Setelah mengucapkan terima kasih aku pun mulai melangkah pergi, namun ketika beberapa langkah berjalan.
“Eh Kang tunggu sebentar!" kata sopir tersebut menghentikan langkahku.
“Emang mau ke mana? Bukanya ini hutan lebat ya?” Sopir truk itu bertanya tujuanku.
“Kampungku ada di tengah hutan ini Pak, jadi dari sini harus berjalan kaki menyusuri hutan,” Jawabku.
“Owh,” kata sopir yang merasa keheranan atas jawaban dariku.
“Ya sudah hati-hati dijalan ya Pak, terima kasih sudah memberikanku tumpangan,” kataku sambil melangkahkan kakiku kembali ke jalan setapak yang terlihat di depanku.
Sopir itu kemudian tersenyum kepadaku lalu kemudian melambaikan tangannya.
Bruum bruum
Terdengar suara truk itu melaju kembali, meninggalkan ku sendirian, aku melangkah menyusuri jalan setapak secara perlahan.
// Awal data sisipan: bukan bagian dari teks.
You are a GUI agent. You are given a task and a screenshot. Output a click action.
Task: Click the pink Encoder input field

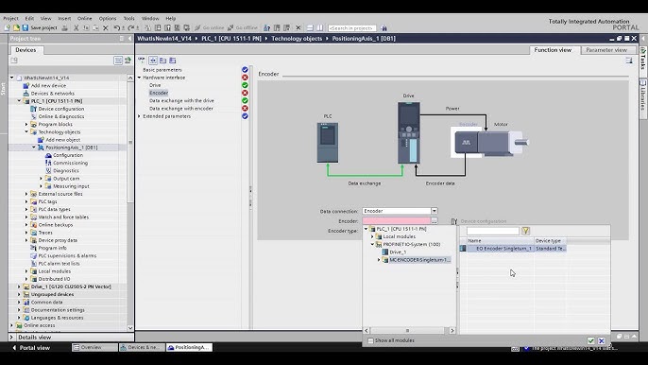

Tanpa terasa, aku sudah ada di tengah hutan perbatasan Kabupaten Bandung dan Kabupaten Cianjur, namun aku tidak masalah atas hal itu, karena memang jalan setapak ini adalah jalan satu-satunya menuju kampung ku. Yaitu Kampung Halimun, sebuah kampung yang sulit diakses dan letak nya ada di tengah hutan ini.
Aku sudah meninggalkan kampung selama 3 tahun semenjak aku ditangkap dan dipenjara, karena aku dituduh melakukan pencurian emas milik Ibu oleh Bapakku sendiri yang sebenarnya sama sekali tidak aku lakukan.
Aku hanya ditugaskan oleh Ibu untuk menjual emas itu keluar kampung pada waktu itu, namun Bapak menuduhku membawa kabur emas itu dan akan menjualnya keluar kampung untuk berfoya-foya di sana. Aku sudah melakukan pembelaan ketika disidang di Balai Desa, namun para warga kampung lebih percaya pada bapak daripada pembelaanku, sehingga aku ditangkap dan dipenjara selama 3 tahun. Dan hari ini adalah hari pertama kepulanganku setelah 3 tahun keluar dari kampung.
***
Kampung Halimun adalah kampung yang tersembunyi, letaknya tepat berada di perbatasan Kabupaten Bandung dan Kabupaten Cianjur, kampung tersebut hanya bisa dilalui oleh jalan setapak yang melewati hutan, jalan setapak yang biasa digunakan oleh pejalan kaki dan motor trail ini adalah pintu masuk dan pintu keluar satu-satunya ke Kampung Halimun, kampung yang menjadi tempat tinggal sejak aku kecil.
Apabila berjalan dari jalan besar, bisa menempuh waktu selama tiga jam dengan berjalan kaki, dan bisa ditempuh dalam waktu satu jam apabila dilalui dengan motor trail. Jalanan yang masih berupa tanah dan berbatu, serta banyak terdapat kubangan-kubangan air apabila hujan turun, membuat Kampung Halimun sangat sulit diakses, saking sulitnya listrik dari pemerintah hingga saat ini masih belum sampai ke kampung tersebut, namun para warga berinisiatif membeli solar panel untuk penerangan kampung dengan swadaya sendiri.
Namun di tengah kekurangan itu, para warga memenuhi semua kebutuhannya sendiri, mereka sengaja membeli solar panel untuk penerangan kampung, lalu mereka juga membangun beberapa bangunan untuk segala keperluan kampung. Sehingga meskipun Kampung Halimun adalah kampung terpencil, namun fasilitas di dalam kampung sungguh lengkap. Dari mulai pasar, sekolah hingga kantor desa semua ada di sana. Sehingga para warga tidak perlu keluar kampung untuk keperluan sekolah dan keperluan lainnya, kecuali apabila liburan atau mengunjungi kerabatnya yang ada di kota baru mereka keluar kampung melewati jalan setapak ini.
“Sepertinya hujan kabut akan turun,” Pikirku sembari memandang ke atas hutan.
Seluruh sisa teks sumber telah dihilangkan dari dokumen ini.